Caroline Couturier: The Festival of Ideas Streetfest
Children enjoying the New Museum Education Department and Rockwell Group’s Imagination Playground. Image (c) Caroline Couturier.
Saturday’s Streetfest — part of the Festival of Ideas for the New City — attracted throngs of urban design, art and sustainability enthusiasts to the Lower East Side. Booths were set up along the Bowery and in Sarah Roosevelt Park under tarps and pink canvas “worm” tunnels, in tents and, in one case, inside an inflatable sphere connected to the back of a truck. Visitors weathered the scattered showers to take part in all sorts of urban interactions ranging from screen printing, mud and seed pod sculpting to brainstorming and answering questionnaires on barter networks. The fest also catered to children, with miniature city-crafting workshops and a collection of large electric blue foam modules which provided the fair’s little guests with hours of building and subsequent destroying fun. Highlights included a traveling troupe of silent dancers from Dance New Amsterdam who performed silent choreographies and battle enactments as well as aiop‘s human statues covered in brightly colored knitted bodysuits, resembling It’s Always Sunny‘s Greenman scattered around the Streetfest. Quirkier still was a project envisioned by artist Anne Katrin Spiess entitled G.R.E.E.N.H.O.U.S.E whereby participants were handed questionnaires by two sexy “nurses” which, upon completion, was reviewed by “doctor in residence” Stiess. After determining which stress factors affect her “patients” more, Stiess administered a liquid herbal mixture custom formulated to address each individual’s stress inducers. All in all, the Streetfest’s goal of engaging the community and fostering creative thinking was a huge success. The event was, undeniably, of great educational value with most festival-goers walking away having learned something. “Now the challenge lies in actually putting some of these ideas into practice,” said visitor Robin Nataf, who continued “it’s difficult finding sustainable ideas. These activities always seem great at first but quickly become tiresome with repetition.”
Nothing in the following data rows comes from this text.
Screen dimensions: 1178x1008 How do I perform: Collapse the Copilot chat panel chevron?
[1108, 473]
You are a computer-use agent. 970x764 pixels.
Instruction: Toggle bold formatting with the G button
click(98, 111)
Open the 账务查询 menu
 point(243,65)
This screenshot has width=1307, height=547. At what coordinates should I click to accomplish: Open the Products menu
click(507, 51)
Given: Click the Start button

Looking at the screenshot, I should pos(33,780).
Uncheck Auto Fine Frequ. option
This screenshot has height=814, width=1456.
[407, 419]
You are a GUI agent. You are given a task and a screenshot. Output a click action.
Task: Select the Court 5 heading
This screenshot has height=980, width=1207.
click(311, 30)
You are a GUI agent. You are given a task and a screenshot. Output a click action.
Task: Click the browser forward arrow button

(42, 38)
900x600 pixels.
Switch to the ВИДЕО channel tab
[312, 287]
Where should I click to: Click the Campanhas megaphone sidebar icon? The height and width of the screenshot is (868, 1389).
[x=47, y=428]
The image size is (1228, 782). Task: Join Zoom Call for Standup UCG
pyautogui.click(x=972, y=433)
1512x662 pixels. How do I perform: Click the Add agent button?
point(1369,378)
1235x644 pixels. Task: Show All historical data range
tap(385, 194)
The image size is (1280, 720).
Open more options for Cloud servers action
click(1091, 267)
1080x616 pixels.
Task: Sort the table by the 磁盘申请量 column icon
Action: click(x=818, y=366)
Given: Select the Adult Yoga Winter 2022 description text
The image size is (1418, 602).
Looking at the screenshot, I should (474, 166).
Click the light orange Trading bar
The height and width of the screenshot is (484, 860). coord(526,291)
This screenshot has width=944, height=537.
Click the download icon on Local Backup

The NYC Department of Buildings’ CoolRoofs and urbancanvas booths. Image (c) Caroline Couturier.
A demonstration on how to build your own hydroponic window farm. Image (c) Caroline Couturier.
The French Institute Alliance Francaise (FIAF) offered a cozy booth covered in Moroccan carpets and tapestries where visitors could listen to the sounds of Morocco mixed on vinyl, as part of their ongoing World Nomads Morocco Festival. Image (c) Caroline Couturier.
Dance New Amsterdam dancers performing a silent choreography on Rivington St. Image (c) Caroline Couturier.
Caitlin Blanchfield: New York Talks Recap
An architectural crowd convened on Mulberry street Monday night to bid farewell to a luminescent vision of Manhattan that had taken shape in the Openhouse gallery for last weekend’s Festival of Ideas for a New City. As Architizer readers likely know, the model was one result of Audi’s Urban Future Initiative and commissioned in collaboration with Architizer and Pin-Up. Over an evening of discussion, exploration and a little wine the closing reception proved that taking down the model by no means bookends the conversations delving into patterns of transportation, habitation and the urban ecology that the initiative, and the Festival, sparked.
Image (c) Caitlin Blanchfield.
People mingled and maneuvered through installations presenting the works of last year’s competition finalists including a colorful model with a pop up oculus by Alison, and listened to this years five finalist firms (Abruzzo Boziak, Labdora, Leong Leong, Matter and The Very Many) explain the new urban principles driving their schemes and how those would potentially play out in the existing landscape of Manhattan. Each firm was able to select their site and one of last year’s projects as a jumping off point. Luckily there was no overlap, and the five interventions wove a complementary fabric through Manhattan from The Very Many’s modulated stacking blocks along the Upper West Side to labDORAs twisted netting bridging spaces along the lower part of the east river (we can only imagine how big the model would have been if anyone had built in a different borough). Guiding themes such as the natural ecology of the city, new interpretations of zoning that optimize the use of space and integrated transportation networks became apparent in panel presentations and in questions, echoing topics that drove discussions throughout the entire Festival of Ideas. As the panel wrapped up, host and curator Troy Therrien remarked “I see most of you are architects and I’m sure have many questions. Let’s continue the conversation during the party.” As revelers gravitated towards the bar, to examine the model, and to talk the architects the conversation did continue, spilling out onto the street as people departed into the warm spring night. Considering the lifespan of last year’s competition projects (from Germany to Venice to London and New York), and the fact that interviews with the ten originally-considered practices will be published in the next issue of Pin-Up, Project New York will without a doubt continue to project visions for an urban future that reconsiders our relationship with the city as we move through it.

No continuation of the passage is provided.